ASSIGNMENT | Copy every line of the entries that has the string "text" in it.

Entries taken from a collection
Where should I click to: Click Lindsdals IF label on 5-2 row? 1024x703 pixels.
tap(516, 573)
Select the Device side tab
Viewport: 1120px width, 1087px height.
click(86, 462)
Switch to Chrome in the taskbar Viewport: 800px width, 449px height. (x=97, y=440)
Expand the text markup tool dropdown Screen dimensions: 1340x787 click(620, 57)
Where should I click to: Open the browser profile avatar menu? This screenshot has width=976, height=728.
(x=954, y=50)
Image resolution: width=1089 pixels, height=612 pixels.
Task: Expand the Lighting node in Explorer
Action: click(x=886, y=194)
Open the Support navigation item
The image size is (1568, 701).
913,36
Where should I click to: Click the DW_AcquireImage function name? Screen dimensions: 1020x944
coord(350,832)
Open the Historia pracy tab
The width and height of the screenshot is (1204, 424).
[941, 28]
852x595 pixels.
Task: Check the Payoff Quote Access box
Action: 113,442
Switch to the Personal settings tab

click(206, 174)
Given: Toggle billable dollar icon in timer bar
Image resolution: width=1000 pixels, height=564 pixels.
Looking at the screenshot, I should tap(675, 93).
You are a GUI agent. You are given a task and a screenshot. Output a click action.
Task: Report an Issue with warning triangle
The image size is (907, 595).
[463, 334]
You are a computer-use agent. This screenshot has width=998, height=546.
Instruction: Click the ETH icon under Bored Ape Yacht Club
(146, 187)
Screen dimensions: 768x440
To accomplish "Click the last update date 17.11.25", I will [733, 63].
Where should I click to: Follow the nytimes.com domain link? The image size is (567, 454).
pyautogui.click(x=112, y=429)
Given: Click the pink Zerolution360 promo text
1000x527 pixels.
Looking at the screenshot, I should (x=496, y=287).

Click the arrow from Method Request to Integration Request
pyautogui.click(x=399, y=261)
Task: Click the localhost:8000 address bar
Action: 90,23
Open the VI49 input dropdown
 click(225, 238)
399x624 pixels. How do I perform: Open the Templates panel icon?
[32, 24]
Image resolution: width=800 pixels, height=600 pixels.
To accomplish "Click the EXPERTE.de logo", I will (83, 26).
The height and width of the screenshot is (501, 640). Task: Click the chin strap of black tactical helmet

FINISHED EXERCISE |
Expand the text markup tool dropdown Screen dimensions: 1340x787 click(620, 57)
Given: Click the pink Zerolution360 promo text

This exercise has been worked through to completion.